Un autre passage de l’Évangile qui exprime la profonde critique de Jésus à l’égard de la possession de richesses – par opposition à la pauvreté – est le récit de sa rencontre avec Zachée, chef des collecteurs d’impôts de Jéricho, qui était devenu très riche et avait une très mauvaise réputation. « Connaissant son attitude, Jésus-Christ se fit inviter dans sa maison devant la foule. Comme il était de petite taille, il était monté sur un arbre pour le voir et Jésus leva les yeux et lui dit : Zachée, descends vite, car aujourd’hui je dois rester dans ta maison. Zachée descendit rapidement et le reçut avec joie. Voyant cela, ils murmuraient tous en disant : Il est allé loger chez un pécheur. Mais Zachée, se présentant devant le Seigneur, lui dit : Voici, Seigneur, que je donne aux pauvres la moitié de mes biens ; et si j’ai fait tort de quelque chose à quelqu’un, je lui rends le quadruple.

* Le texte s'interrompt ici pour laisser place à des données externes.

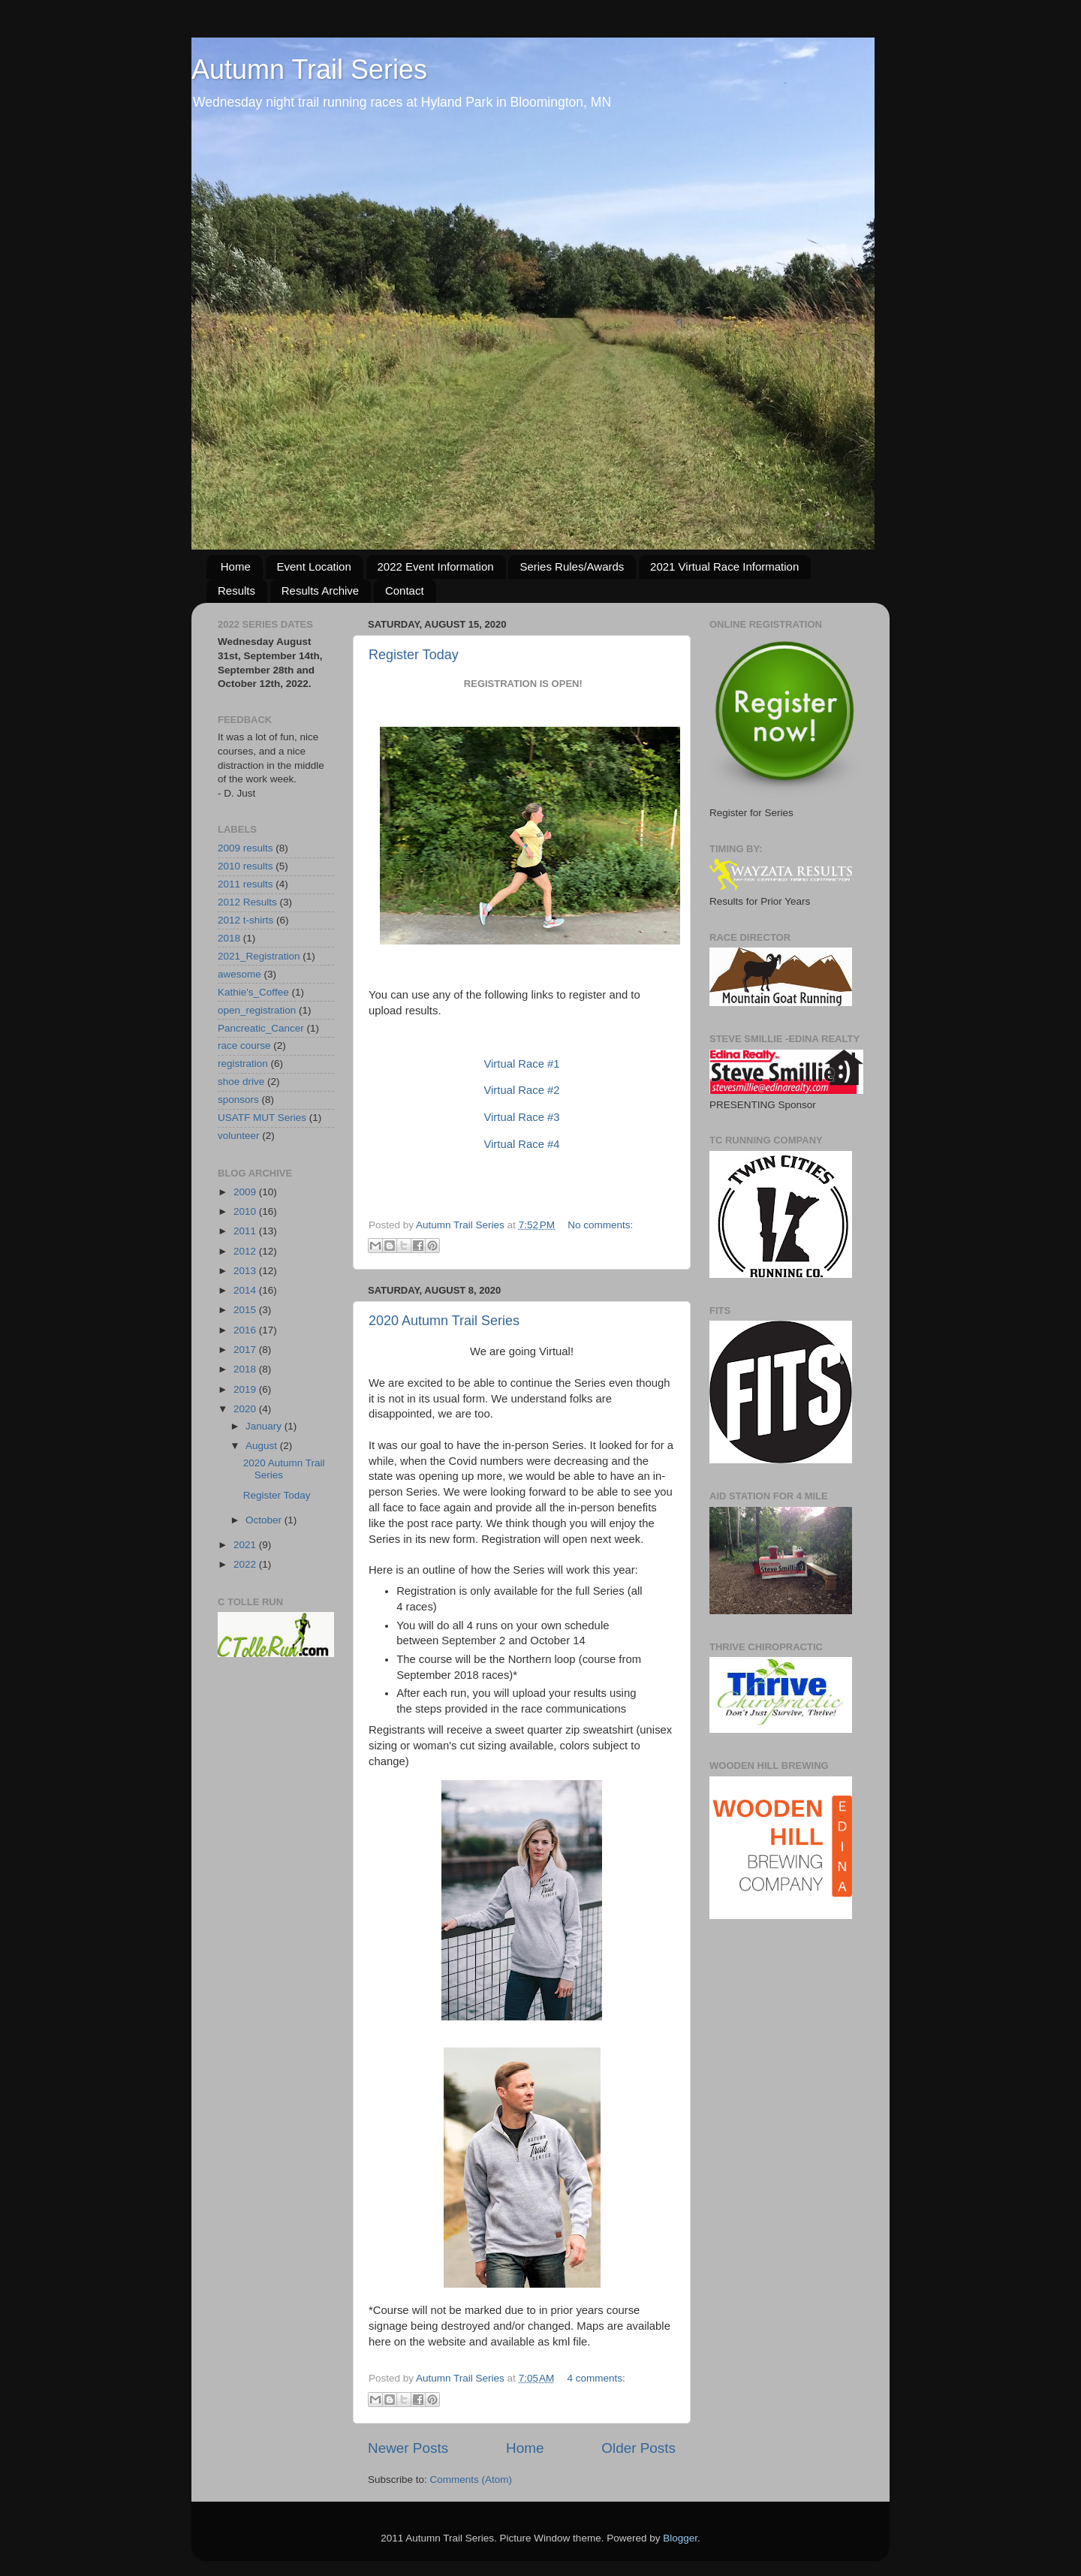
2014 (246, 1290)
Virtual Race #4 (521, 1144)
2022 (246, 1564)
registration (243, 1063)
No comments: (600, 1225)
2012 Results (247, 902)
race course (244, 1045)
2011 (246, 1231)
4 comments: (596, 2378)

Jésus lui dit : Le salut est venu aujourd’hui pour cette maison, parce que celui-ci est aussi un fils d’Abraham ; car le Fils de l’homme est venu chercher et sauver ce qui était perdu. » (Luc 19; 5-10).

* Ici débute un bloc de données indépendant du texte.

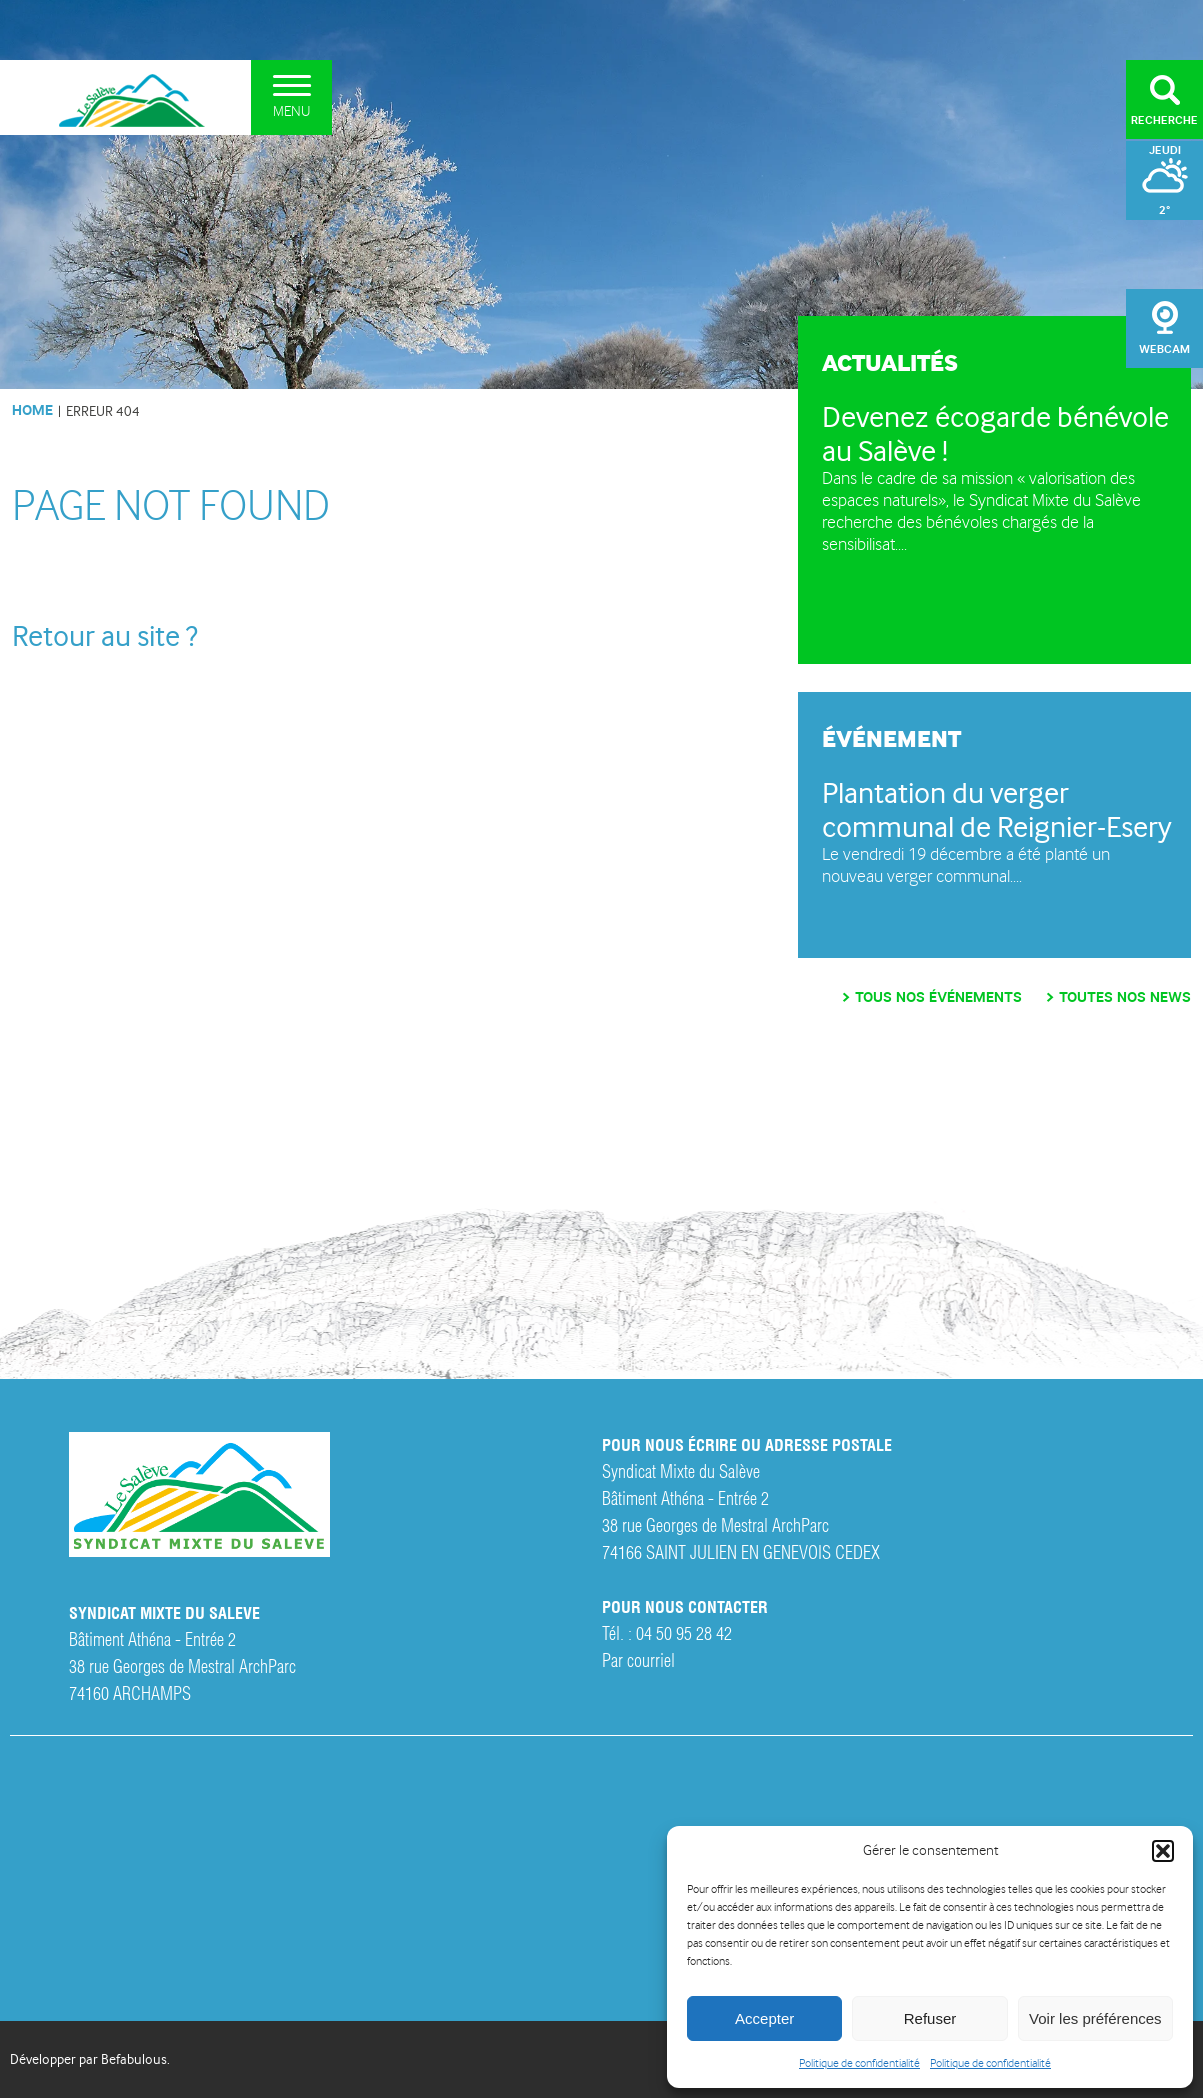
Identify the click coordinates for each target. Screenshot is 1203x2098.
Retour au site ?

Ainsi, le message chrétien est clair comme de l’eau de roche : il promeut un maximum d’amour spirituel et matériel pour tous les êtres humains et condamne sans équivoque la recherche individuelle de la richesse et la construction du monde qui en découle. C’est-à-dire un monde dans lequel il y a une minorité de « gagnants » extrêmement riches et une majorité de « perdants » pauvres qui n’ont pas les ressources suffisantes pour satisfaire leurs besoins essentiels.